**Exercise brief**
Quote word for word the rows that open with the line containing "제품 (31, 48)" and close with the line containing "회사 뉴스 (258, 48)", including both of those lines.
>> Begin Material shown
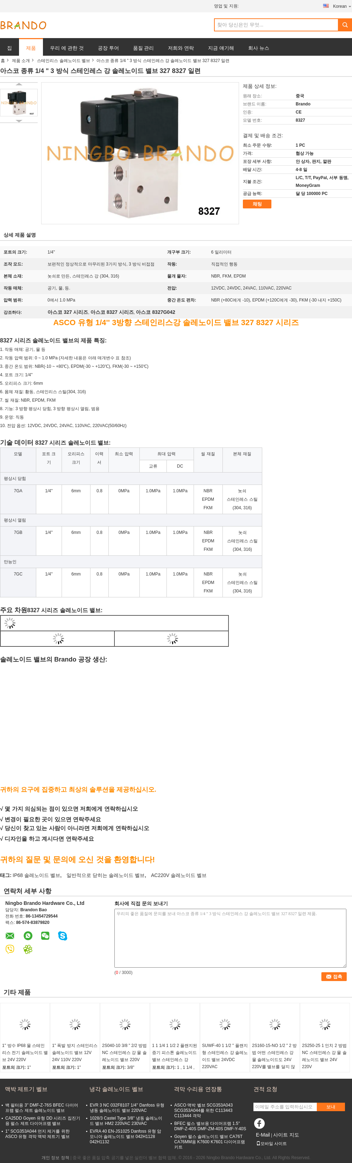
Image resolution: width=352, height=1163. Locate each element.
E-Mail (263, 1135)
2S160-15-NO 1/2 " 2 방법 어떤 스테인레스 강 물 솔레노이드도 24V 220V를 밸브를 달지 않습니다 (274, 1059)
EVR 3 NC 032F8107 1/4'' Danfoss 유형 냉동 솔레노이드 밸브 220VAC (127, 1108)
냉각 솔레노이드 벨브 (116, 1089)
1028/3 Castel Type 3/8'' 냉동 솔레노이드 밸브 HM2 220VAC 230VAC (126, 1121)
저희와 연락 (181, 48)
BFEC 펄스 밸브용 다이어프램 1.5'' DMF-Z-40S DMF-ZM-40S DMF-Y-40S (210, 1126)
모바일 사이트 (271, 1143)
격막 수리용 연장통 (198, 1089)
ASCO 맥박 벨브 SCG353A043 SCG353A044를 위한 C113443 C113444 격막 (203, 1110)
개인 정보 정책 (55, 1157)
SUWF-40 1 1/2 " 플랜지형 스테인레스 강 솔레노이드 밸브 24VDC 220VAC (225, 1056)
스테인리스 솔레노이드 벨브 (63, 60)
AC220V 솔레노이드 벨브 (179, 875)
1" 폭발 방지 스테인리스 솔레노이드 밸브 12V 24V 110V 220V (75, 1052)
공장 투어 (108, 48)
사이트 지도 (286, 1135)
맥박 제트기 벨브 (26, 1089)
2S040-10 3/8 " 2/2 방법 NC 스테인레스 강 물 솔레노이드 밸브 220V (124, 1052)
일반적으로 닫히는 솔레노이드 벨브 (106, 875)
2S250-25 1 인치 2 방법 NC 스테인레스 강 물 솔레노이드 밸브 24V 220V (324, 1056)
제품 (31, 48)
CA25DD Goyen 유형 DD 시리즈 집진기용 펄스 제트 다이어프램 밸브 (42, 1121)
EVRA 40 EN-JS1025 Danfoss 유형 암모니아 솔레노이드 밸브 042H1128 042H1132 (125, 1136)
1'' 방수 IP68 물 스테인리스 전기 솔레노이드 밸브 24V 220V (25, 1052)
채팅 (257, 204)
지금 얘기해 (221, 48)
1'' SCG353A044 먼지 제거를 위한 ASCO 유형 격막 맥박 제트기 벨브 (37, 1134)
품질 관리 (143, 48)
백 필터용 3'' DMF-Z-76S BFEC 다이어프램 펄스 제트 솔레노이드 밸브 (41, 1108)
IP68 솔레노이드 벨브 (36, 875)
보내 (330, 1106)
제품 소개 (21, 60)
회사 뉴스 (258, 48)
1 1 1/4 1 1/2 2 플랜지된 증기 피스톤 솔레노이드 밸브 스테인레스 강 (174, 1052)
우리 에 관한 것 (67, 48)
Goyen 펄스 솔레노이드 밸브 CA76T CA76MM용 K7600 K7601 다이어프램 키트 (209, 1142)
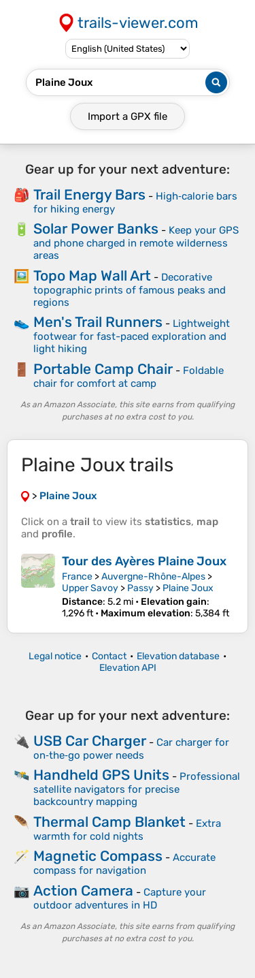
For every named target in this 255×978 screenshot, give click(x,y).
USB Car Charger (89, 740)
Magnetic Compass (98, 855)
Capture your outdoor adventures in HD (119, 898)
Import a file (127, 116)
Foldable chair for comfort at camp (128, 377)
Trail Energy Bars (89, 194)
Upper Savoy (90, 588)
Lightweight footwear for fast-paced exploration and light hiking (131, 336)
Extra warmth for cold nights (127, 829)
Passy (140, 588)
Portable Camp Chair (103, 368)
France (77, 576)
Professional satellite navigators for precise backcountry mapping (136, 789)
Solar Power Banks (95, 228)
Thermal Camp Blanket (109, 821)
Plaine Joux (188, 588)
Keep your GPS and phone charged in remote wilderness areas (136, 243)
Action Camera (83, 890)
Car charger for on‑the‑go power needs (131, 748)
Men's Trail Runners (98, 321)
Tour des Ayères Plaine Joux (144, 561)
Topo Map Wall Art (92, 275)
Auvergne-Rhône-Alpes (153, 576)
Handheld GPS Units (101, 774)
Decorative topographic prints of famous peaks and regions (129, 290)
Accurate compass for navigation (124, 864)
>> End Material shown
**Written solution**
제품 (31, 48)
CA25DD Goyen 유형 DD 시리즈 집진기용 펄스 제트 다이어프램 밸브 (42, 1121)
EVRA 40 EN-JS1025 Danfoss 유형 암모니아 솔레노이드 밸브 042H1128 042H1132 (125, 1136)
1'' 방수 IP68 물 스테인리스 전기 솔레노이드 밸브 24V 220V (25, 1052)
채팅 (257, 204)
지금 얘기해 (221, 48)
1'' SCG353A044 먼지 제거를 위한 ASCO 유형 격막 맥박 제트기 벨브 (37, 1134)
품질 관리 (143, 48)
백 필터용 3'' DMF-Z-76S BFEC 다이어프램 펄스 제트 솔레노이드 밸브 (41, 1108)
IP68 솔레노이드 벨브 (36, 875)
보내 (330, 1106)
제품 소개 (21, 60)
회사 뉴스 (258, 48)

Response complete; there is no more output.